- Instructions for the task
Take the listing below and print exactly the lines starting at the line containing "Given: Click the search" and ending at the line containing "You are a computer-use agent. 2281x699", both ends included, and no others.

- Source material
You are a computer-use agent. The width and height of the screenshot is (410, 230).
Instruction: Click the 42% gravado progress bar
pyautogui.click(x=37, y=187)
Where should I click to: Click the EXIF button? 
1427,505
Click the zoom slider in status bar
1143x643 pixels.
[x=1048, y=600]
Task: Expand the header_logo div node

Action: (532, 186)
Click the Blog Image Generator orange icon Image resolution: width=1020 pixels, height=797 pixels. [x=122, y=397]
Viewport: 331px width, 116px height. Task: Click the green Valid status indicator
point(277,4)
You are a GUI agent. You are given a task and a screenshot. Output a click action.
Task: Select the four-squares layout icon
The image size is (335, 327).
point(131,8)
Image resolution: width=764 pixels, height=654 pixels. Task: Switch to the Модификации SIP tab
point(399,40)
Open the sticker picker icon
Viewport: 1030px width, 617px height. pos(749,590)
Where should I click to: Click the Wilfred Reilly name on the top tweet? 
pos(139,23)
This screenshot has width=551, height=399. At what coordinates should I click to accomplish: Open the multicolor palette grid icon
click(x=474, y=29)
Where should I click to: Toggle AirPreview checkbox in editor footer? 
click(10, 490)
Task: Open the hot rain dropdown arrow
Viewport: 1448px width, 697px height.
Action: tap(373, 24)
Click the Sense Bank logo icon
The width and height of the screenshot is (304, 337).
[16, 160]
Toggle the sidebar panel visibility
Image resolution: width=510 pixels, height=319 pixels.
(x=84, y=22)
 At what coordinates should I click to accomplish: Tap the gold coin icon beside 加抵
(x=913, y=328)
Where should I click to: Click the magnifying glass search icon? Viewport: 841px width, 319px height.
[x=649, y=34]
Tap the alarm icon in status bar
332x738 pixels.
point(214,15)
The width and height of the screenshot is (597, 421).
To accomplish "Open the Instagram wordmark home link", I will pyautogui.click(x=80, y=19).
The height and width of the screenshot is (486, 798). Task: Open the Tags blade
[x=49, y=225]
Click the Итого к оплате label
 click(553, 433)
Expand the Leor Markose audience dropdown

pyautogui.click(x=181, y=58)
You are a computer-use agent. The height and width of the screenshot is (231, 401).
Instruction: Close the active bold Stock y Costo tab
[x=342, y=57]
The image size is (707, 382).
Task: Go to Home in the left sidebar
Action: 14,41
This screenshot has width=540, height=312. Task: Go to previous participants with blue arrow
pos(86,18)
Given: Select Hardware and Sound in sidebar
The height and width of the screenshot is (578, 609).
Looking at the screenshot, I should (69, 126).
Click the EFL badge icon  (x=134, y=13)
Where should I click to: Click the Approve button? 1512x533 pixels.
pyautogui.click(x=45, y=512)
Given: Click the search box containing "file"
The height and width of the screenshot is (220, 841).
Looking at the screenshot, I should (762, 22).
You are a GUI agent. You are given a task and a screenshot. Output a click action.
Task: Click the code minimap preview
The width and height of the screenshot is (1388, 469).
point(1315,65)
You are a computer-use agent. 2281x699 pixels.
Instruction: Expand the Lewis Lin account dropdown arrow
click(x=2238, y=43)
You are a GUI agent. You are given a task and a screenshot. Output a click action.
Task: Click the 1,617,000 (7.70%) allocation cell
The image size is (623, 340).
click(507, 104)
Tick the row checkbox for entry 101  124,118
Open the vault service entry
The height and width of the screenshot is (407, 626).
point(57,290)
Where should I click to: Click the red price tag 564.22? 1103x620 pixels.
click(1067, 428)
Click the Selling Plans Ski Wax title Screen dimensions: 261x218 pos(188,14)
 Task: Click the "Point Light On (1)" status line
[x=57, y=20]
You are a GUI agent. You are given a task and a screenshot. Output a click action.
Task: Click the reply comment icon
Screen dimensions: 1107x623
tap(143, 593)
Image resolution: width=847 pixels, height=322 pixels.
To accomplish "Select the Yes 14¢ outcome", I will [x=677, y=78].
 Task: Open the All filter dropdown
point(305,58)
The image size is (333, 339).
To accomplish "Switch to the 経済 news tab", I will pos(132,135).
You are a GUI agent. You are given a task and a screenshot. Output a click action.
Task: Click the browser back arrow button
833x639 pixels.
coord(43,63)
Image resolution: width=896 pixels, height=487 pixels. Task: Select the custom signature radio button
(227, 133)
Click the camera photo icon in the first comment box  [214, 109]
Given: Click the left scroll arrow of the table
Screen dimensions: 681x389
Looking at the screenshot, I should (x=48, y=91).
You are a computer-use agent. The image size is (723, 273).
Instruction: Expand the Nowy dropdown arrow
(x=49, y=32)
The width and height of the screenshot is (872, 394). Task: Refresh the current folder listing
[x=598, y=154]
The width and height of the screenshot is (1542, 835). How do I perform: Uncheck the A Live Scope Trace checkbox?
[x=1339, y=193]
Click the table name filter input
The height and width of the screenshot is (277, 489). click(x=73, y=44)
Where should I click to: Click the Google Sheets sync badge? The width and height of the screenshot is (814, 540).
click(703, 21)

- Written response
Given: Click the search box containing "file"
The height and width of the screenshot is (220, 841).
Looking at the screenshot, I should (762, 22).
You are a GUI agent. You are given a task and a screenshot. Output a click action.
Task: Click the code minimap preview
The width and height of the screenshot is (1388, 469).
point(1315,65)
You are a computer-use agent. 2281x699 pixels.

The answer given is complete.